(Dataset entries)
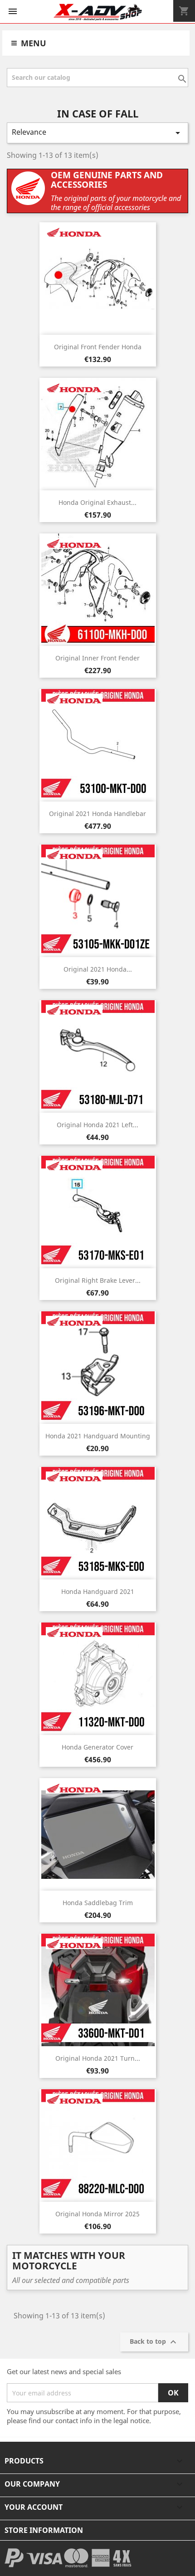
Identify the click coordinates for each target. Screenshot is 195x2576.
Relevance (97, 132)
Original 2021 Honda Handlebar (97, 813)
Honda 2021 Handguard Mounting (97, 1436)
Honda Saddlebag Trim (98, 1902)
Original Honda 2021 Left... (97, 1124)
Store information (44, 2530)
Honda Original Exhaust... (97, 502)
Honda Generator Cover (97, 1747)
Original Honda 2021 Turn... (97, 2058)
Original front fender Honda (97, 346)
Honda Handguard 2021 (97, 1591)
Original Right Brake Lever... (98, 1280)
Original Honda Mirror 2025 (97, 2213)
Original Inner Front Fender (97, 658)
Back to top (154, 2341)
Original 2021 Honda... (97, 969)
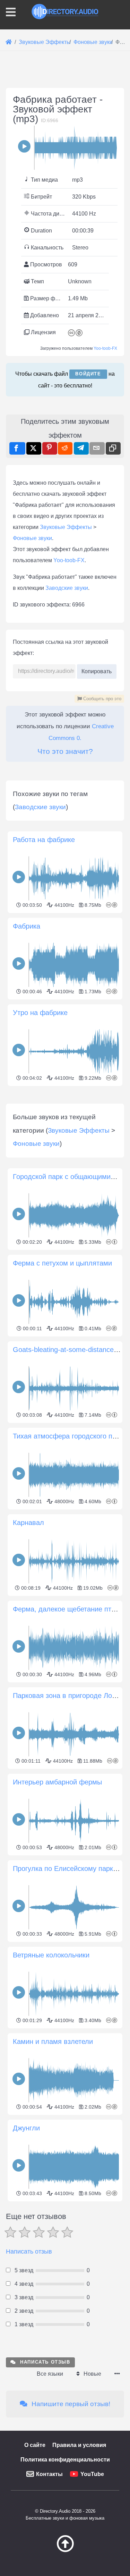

● Work instructions:
Beginning with the line containing "Original 2021 Honda Handlebar (97, 813)" and ending with the last line of the data, output those lines exactly and nothing more. Omit every picture.

● Written solution:
Original 2021 Honda Handlebar (97, 813)
Honda 2021 Handguard Mounting (97, 1436)
Honda Saddlebag Trim (98, 1902)
Original Honda 2021 Left... (97, 1124)
Store information (44, 2530)
Honda Original Exhaust... (97, 502)
Honda Generator Cover (97, 1747)
Original Honda 2021 Turn... (97, 2058)
Original front fender Honda (97, 346)
Honda Handguard 2021 (97, 1591)
Original Right Brake Lever... (98, 1280)
Original Honda Mirror 2025 (97, 2213)
Original Inner Front Fender (97, 658)
Back to top (154, 2341)
Original 2021 Honda... (97, 969)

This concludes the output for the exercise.